_Instructions to follow:_
Rescale the listing, beginning at the line that contains "You are a GUI" and ending with its last line, both included. Reproduce every line in that span, keeping the requests unchanged, and multiply each coordinate in the answers by 1.85, rounding to whole numbers with halves rounded up. Omit the pictures.
----
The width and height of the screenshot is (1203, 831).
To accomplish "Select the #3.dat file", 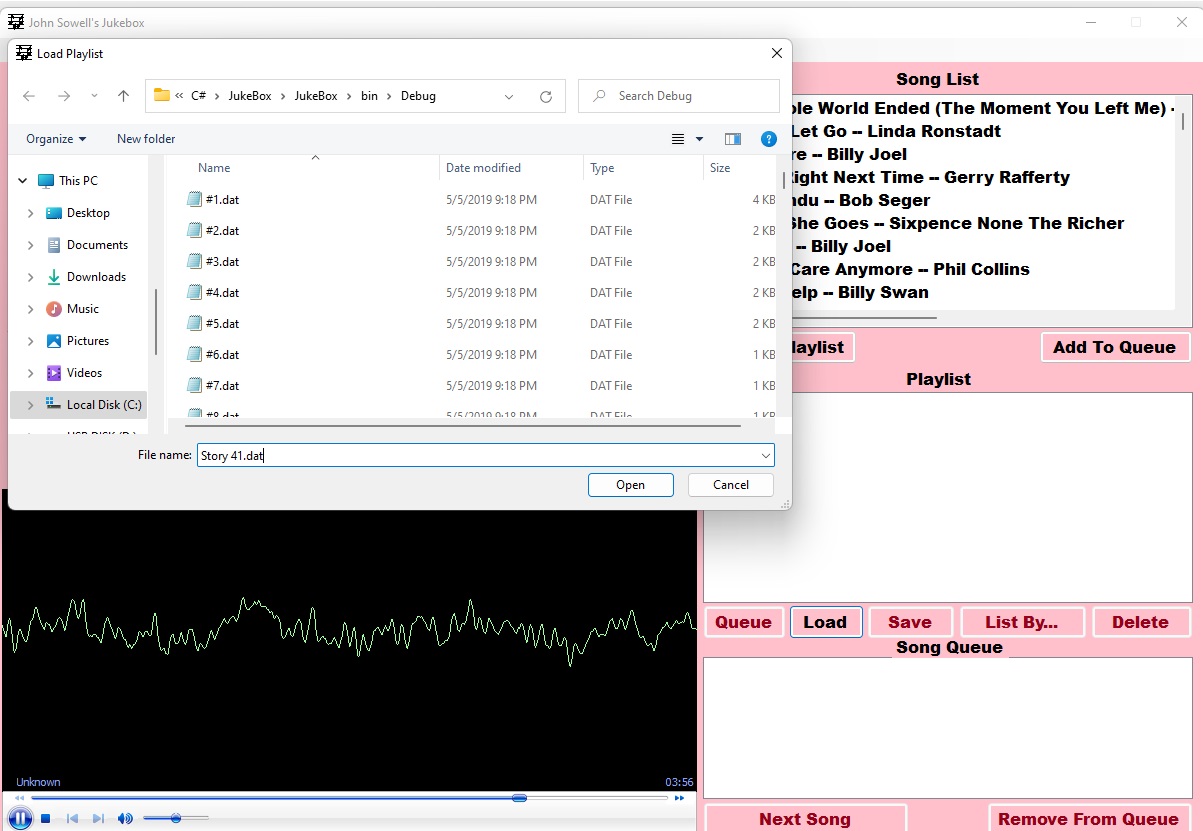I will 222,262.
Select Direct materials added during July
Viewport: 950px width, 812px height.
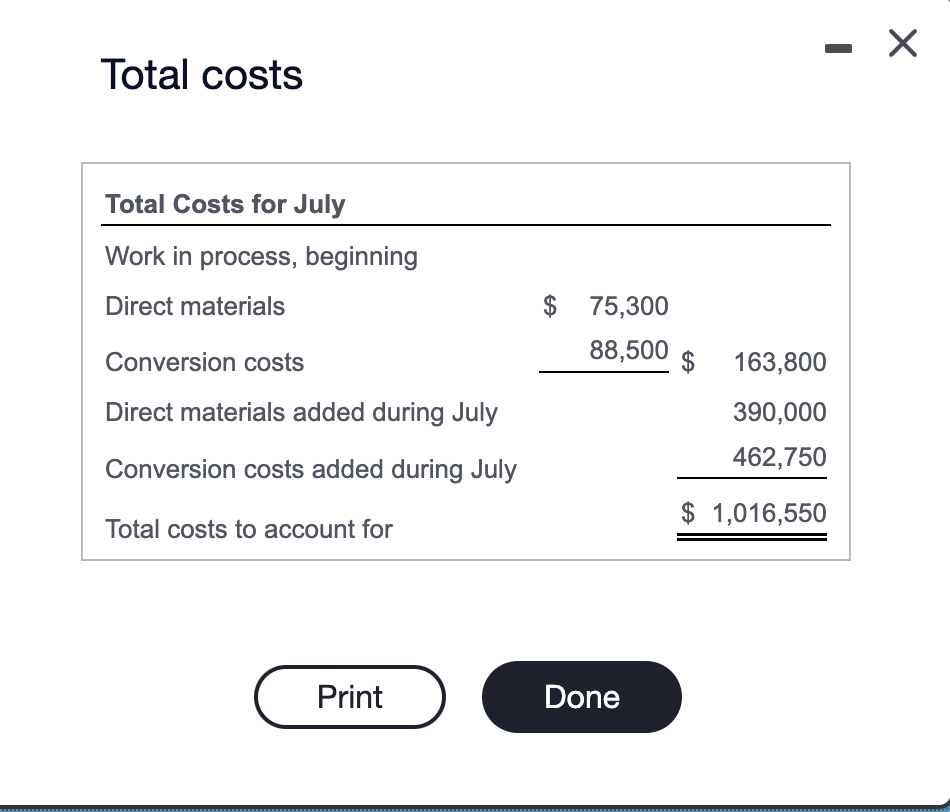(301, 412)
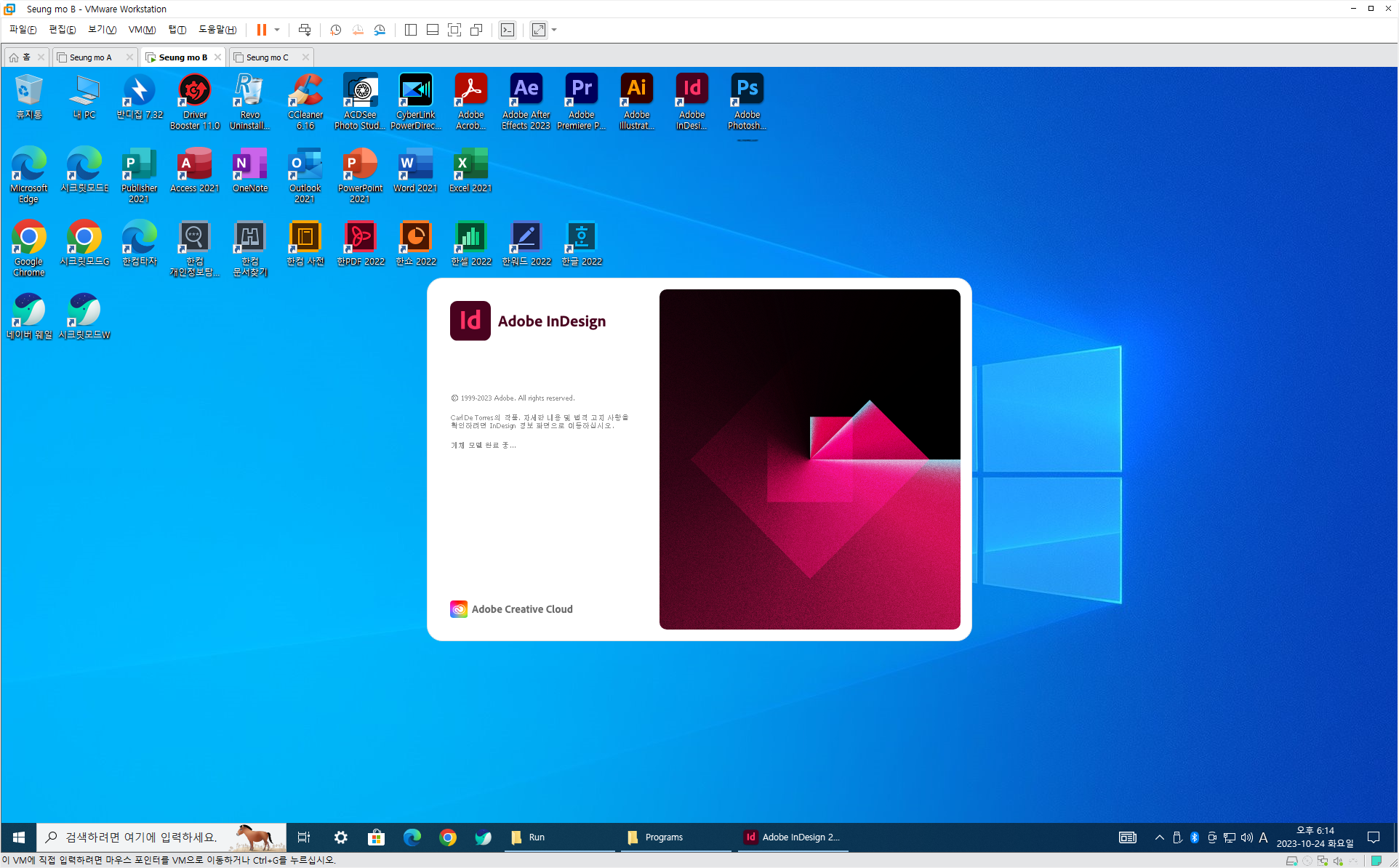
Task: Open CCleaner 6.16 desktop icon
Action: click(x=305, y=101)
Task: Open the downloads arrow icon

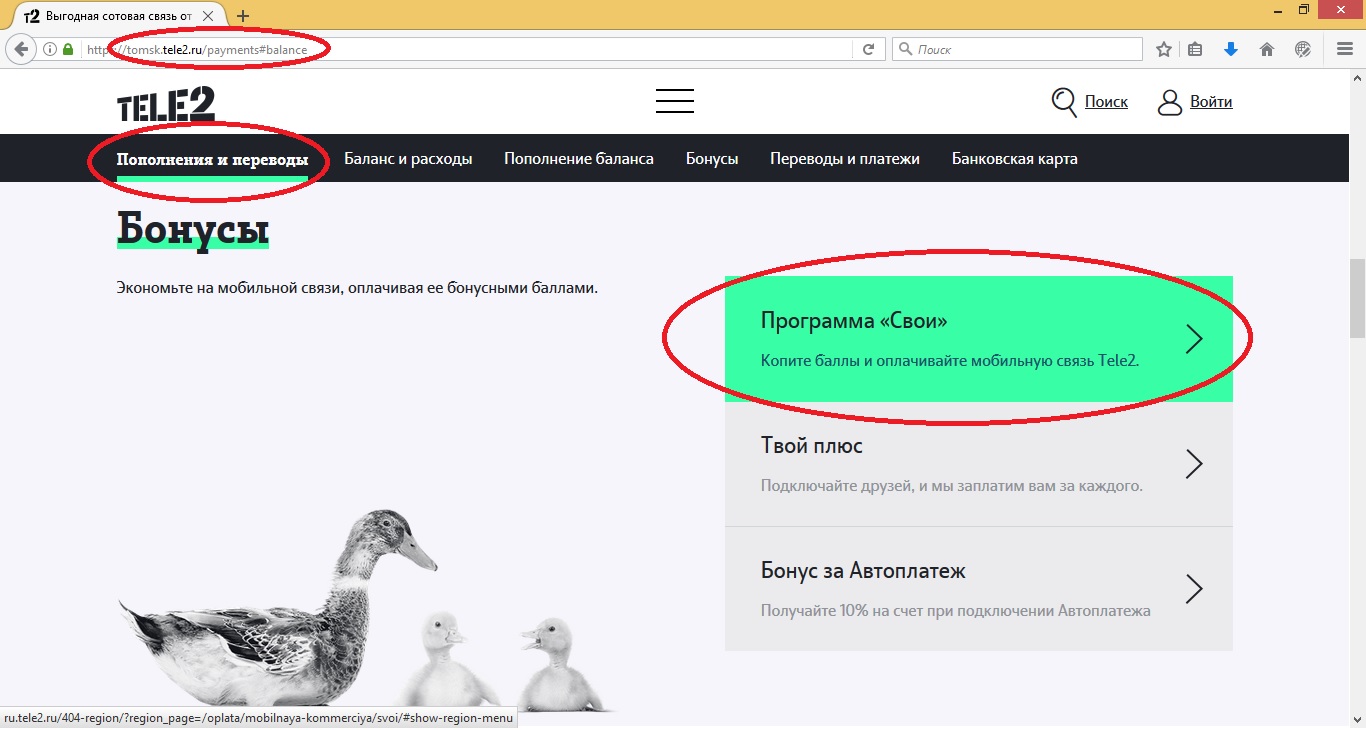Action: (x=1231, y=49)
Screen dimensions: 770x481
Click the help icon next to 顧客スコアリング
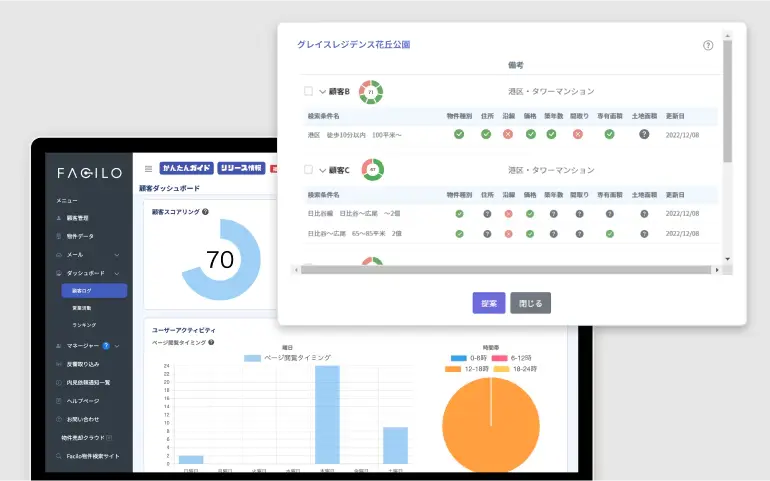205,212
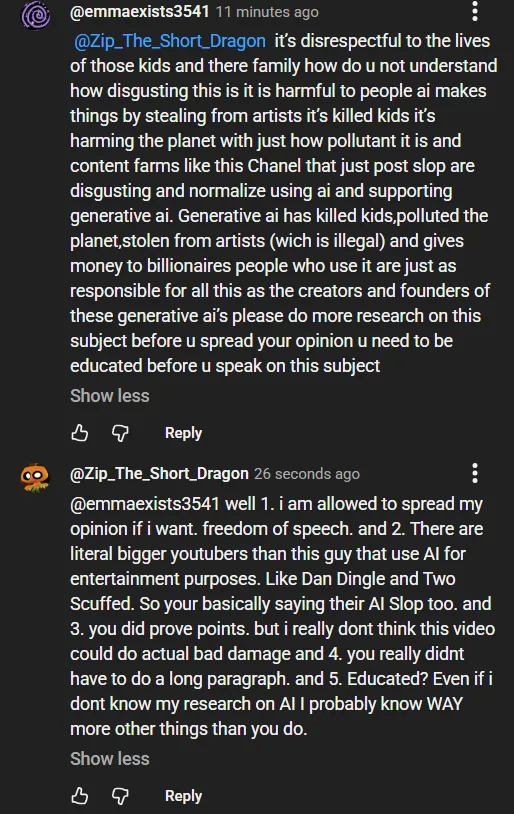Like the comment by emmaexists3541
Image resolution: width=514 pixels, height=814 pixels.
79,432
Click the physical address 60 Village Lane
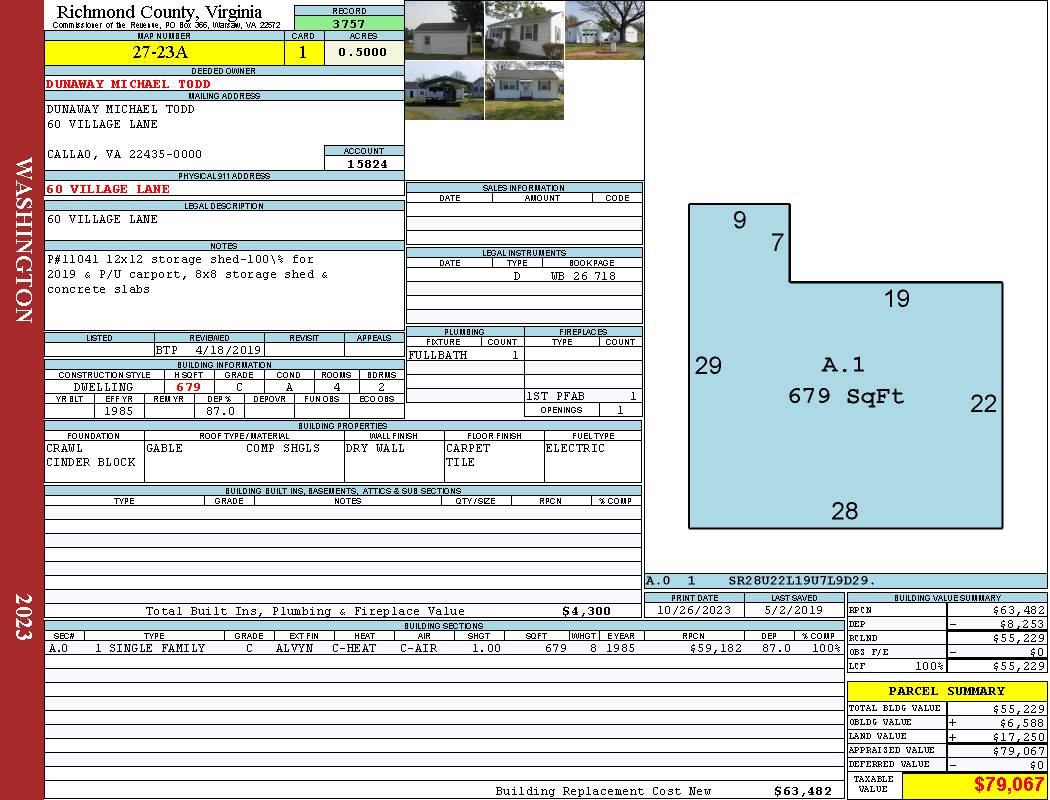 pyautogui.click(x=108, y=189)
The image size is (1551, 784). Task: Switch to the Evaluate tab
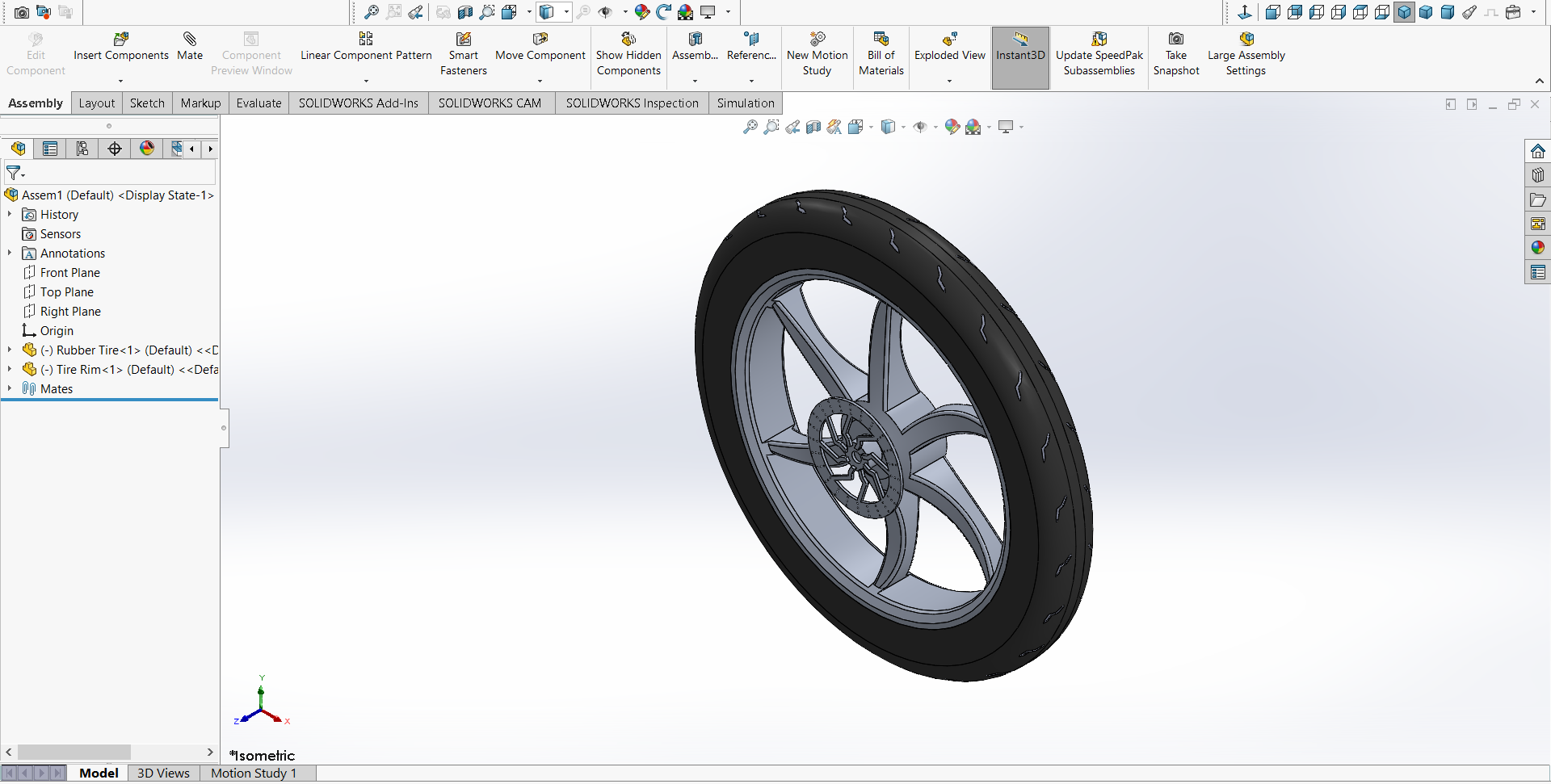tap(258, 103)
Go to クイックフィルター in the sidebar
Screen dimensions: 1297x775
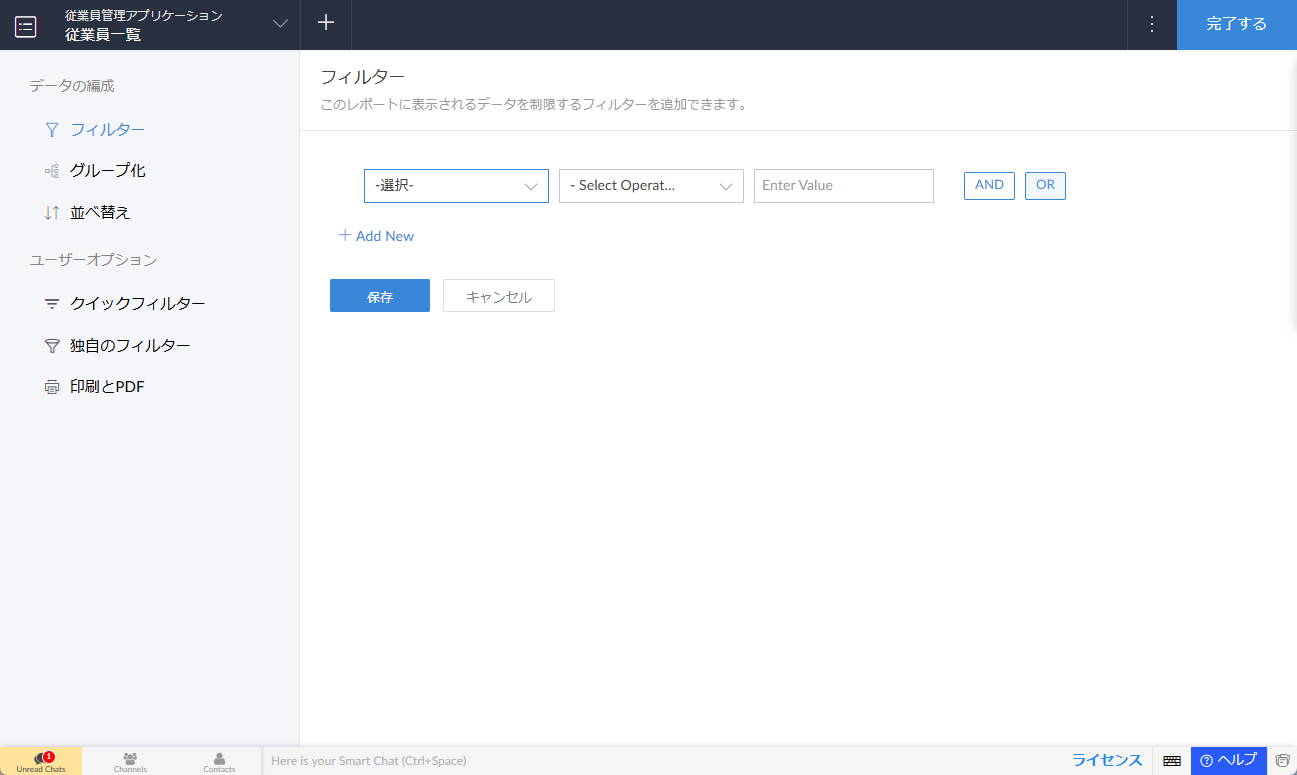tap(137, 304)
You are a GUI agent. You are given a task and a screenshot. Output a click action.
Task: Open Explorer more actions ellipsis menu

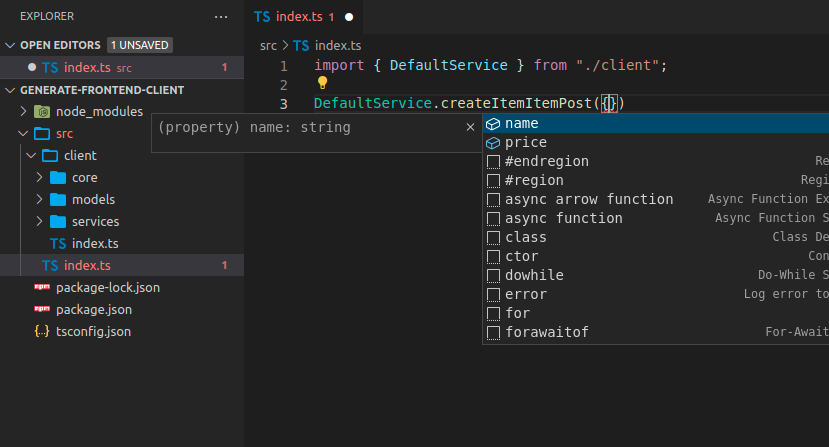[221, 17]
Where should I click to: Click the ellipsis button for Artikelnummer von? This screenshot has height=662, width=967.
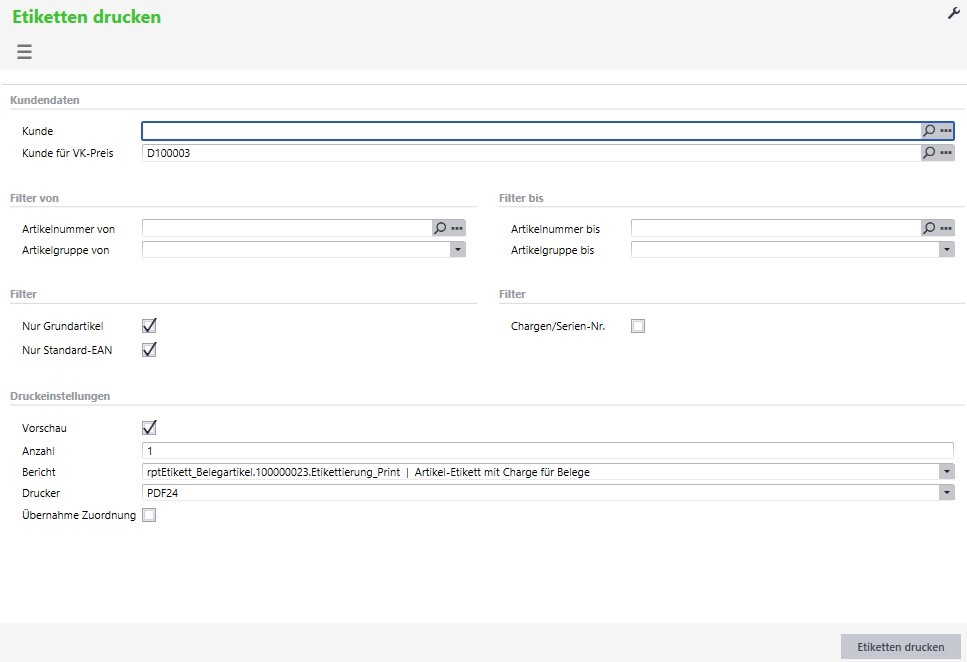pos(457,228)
----
_Answer to the task:_
You are a GUI agent. You are given a task and a screenshot. Output a click action.
Task: Open Explorer more actions ellipsis menu

[409, 31]
Where should I click to: Click the ellipsis button for Artikelnummer von? This screenshot has height=662, width=967.
pos(845,422)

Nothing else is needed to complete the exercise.